微載體細胞培養法

　　1.微載體選擇：先用利用三種小量微載體做培養實驗，觀察細胞在一定時間內細胞的吸著率和計算細胞數，以得到最大量細胞為佳。

　　2.水化：稱一定量的微載體放入容器中，按每克微載體加50～100ml的比例，加入無Ca2+和Mg2+的磷酸緩沖液(PBS)，室溫下放置應不少于3小時，并不時輕微攪動，然后再用新鮮PBS洗一次。

　　3.消毒：可采用高壓蒸汽消毒，也可在水化后用70%酒精浸泡消毒，再用無菌的PBS漂洗一二次。

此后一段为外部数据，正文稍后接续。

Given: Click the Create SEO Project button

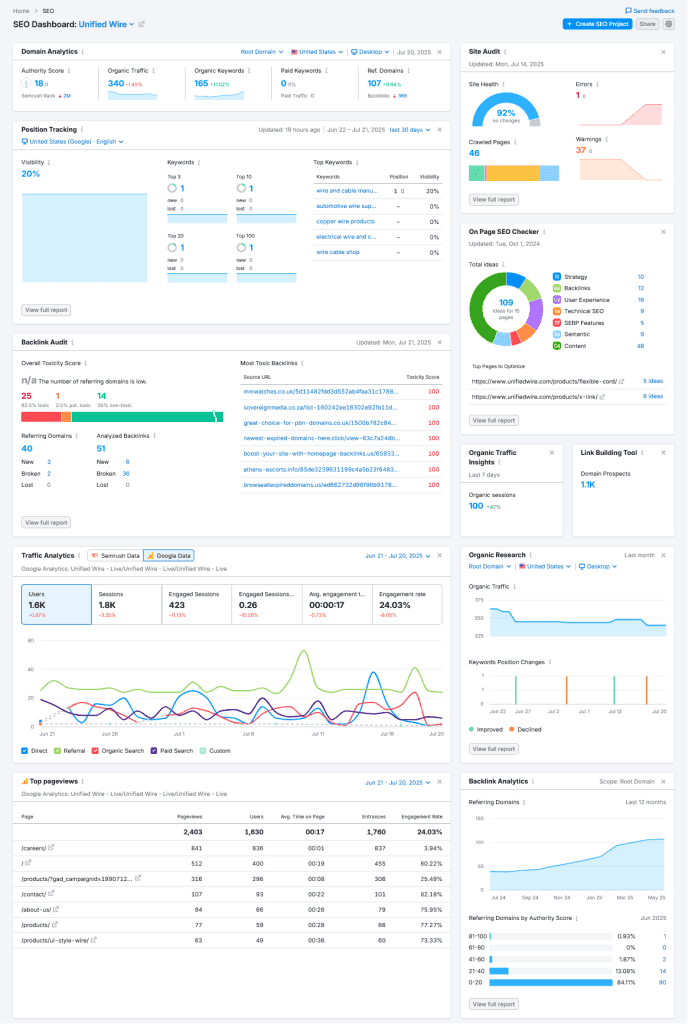Looking at the screenshot, I should (x=597, y=23).
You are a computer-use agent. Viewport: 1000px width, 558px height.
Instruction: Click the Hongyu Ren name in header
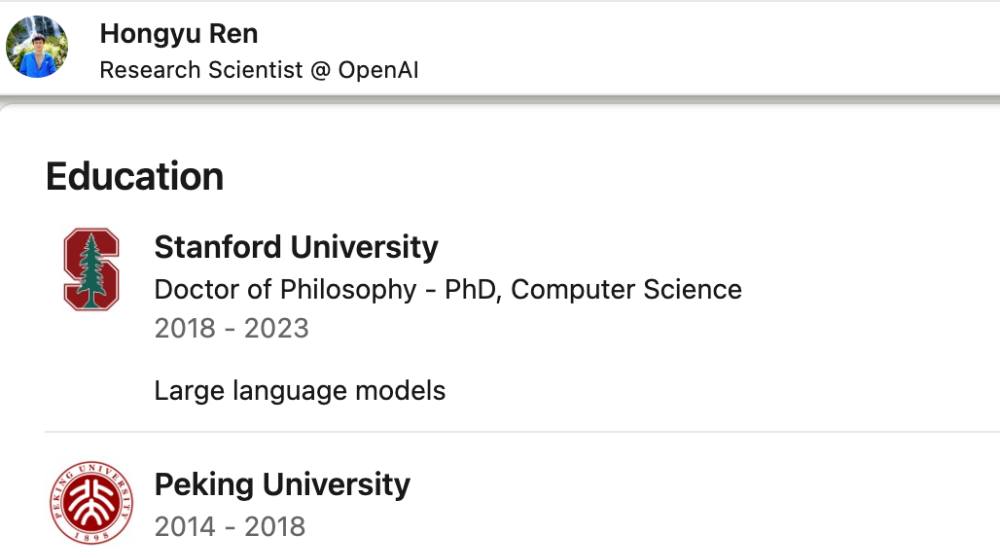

　　4.傳代培養：在連續進行微載體培養時，可以不必把細胞從微載體分離下來，可將帶有細胞的微載體和新的微載體混合進行培養細胞能移動到新載體上。如果進行其它實驗或需要分離細胞進行傳代培養時，和常規培養相同，先用EDTA+胰蛋白酶溶液作用使細胞脫離微載體表面。細胞脫離微載體后，可用自然沉降法，即在室溫下靜止5分鐘，微載體將先自沉在底部，細胞大部分仍在上清中，然后離心上清即可得到細胞。如果需要分離程度較高時，需用孔徑為100微米的尼龍網或不銹鋼網過濾后，再離心濾過液，就可得到較純凈的細胞。